Stalin was responsible for some terrible crimes, and Khrushchev courageously exposed this. But he did so in such a way as to promote his own power – this was an ambiguous exercise in truth-telling. The sculpture brings this out, showing how Khrushchev was a conflicted person with light and dark elements, good and bad elements competing within him for primacy.
More generally, the sculpture is a way of showing that there are moral and spiritual forces within the human being. It is a picture of all of us – for we all have good and evil within us. Sometimes the darker forces masquerade as forces of light. We have addictions, ambitions, unhealthy coping mechanisms. Buchman believed that the spiritual element needs to be awakened in people if are to tackle the needs of the world at a deep enough level. ‘The world is slow to realise that the spiritual is more powerful than the material’, he said.

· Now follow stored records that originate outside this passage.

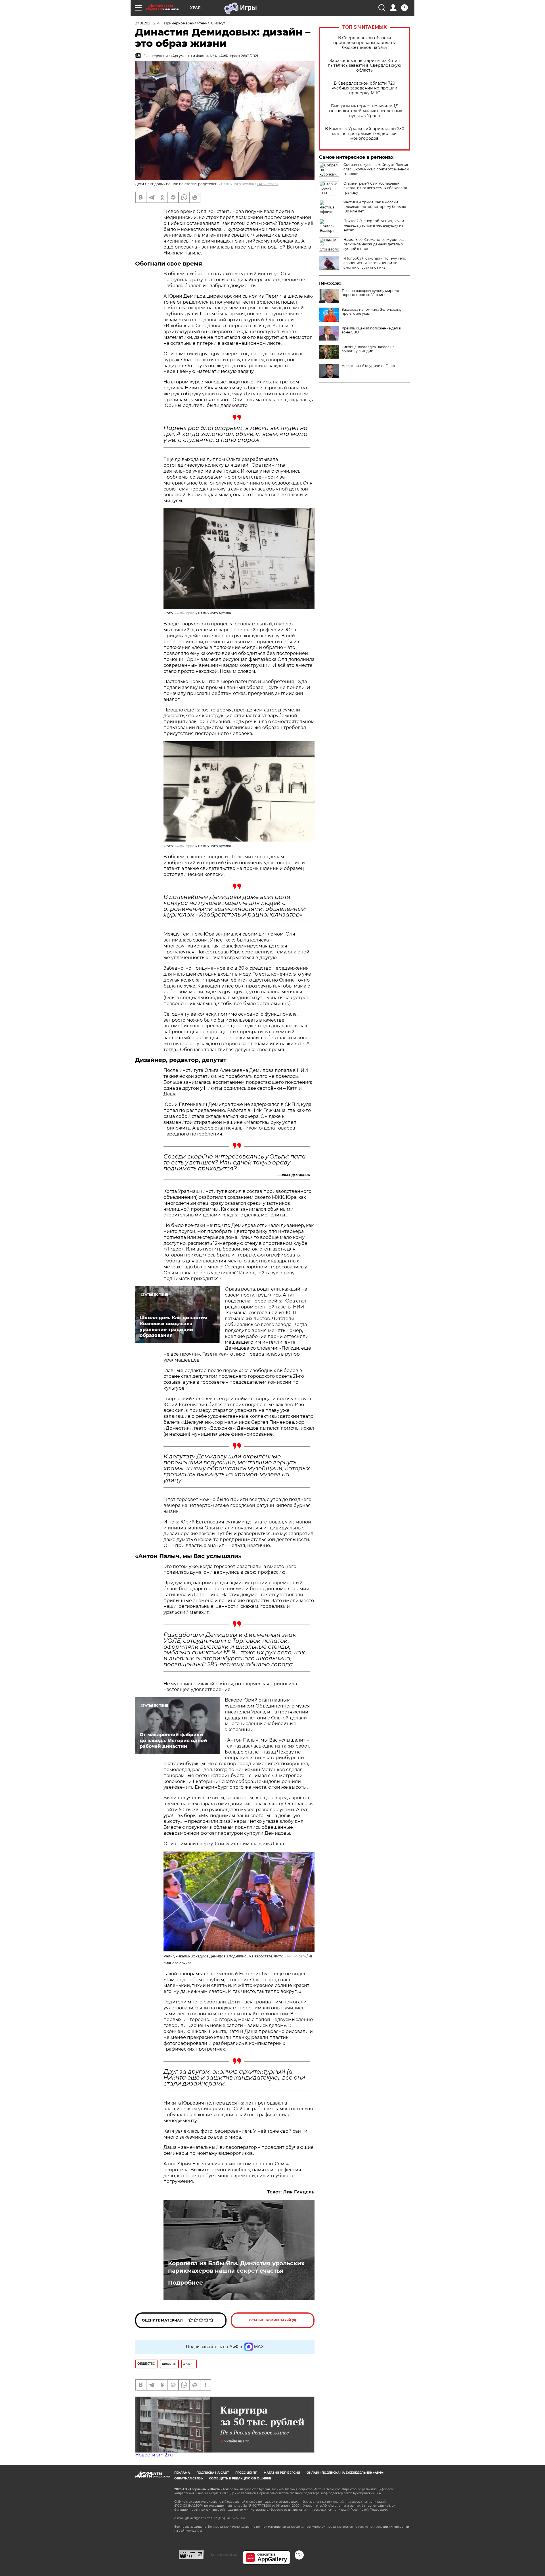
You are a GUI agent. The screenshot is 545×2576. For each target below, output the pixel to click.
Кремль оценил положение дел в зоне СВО (371, 330)
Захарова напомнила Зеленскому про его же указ (372, 312)
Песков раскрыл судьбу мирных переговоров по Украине (370, 293)
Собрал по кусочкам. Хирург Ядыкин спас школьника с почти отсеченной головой (376, 169)
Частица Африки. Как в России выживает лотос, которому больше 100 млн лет (374, 206)
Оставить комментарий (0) (272, 2320)
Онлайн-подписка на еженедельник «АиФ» (345, 2473)
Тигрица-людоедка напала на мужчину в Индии (368, 349)
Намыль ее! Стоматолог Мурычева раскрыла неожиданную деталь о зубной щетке (373, 244)
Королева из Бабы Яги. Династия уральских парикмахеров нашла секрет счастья (236, 2267)
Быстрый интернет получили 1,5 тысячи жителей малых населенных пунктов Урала (364, 111)
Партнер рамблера (223, 2554)
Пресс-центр (246, 2473)
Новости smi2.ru (154, 2455)
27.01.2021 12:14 (147, 23)
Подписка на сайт (212, 2473)
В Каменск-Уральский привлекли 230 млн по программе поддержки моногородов (364, 133)
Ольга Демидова (295, 1175)
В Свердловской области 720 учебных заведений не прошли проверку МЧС (364, 88)
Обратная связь (188, 2478)
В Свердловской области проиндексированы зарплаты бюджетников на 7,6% (364, 43)
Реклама (182, 2473)
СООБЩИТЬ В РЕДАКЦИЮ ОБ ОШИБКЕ (240, 2478)
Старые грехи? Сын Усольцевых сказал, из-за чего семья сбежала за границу (375, 188)
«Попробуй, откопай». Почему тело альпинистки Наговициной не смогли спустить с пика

This applies at the national level as well. Countries can circle around the same problems again and again without ever moving on. Deep changes are often needed if unhealthy patterns of behaviour are to be broken, and the creative potential hidden within people released. Individually and collectively, we need to develop the habit of listening to the forces of goodness.
Buchman also believed in the unity of the human being. It is a mistake to think we can compartmentalise our lives: a permitted dishonesty or corruption in some area will inevitably influence other parts of our character. Moral integrity should pervade the whole.
There was an urgency in Buchman’s thinking on these matters. He thought that the world starts to fragment and collapse when we ignore the reality of the spiritual life. An alertness to this reality is a necessity for the safety and security of nations.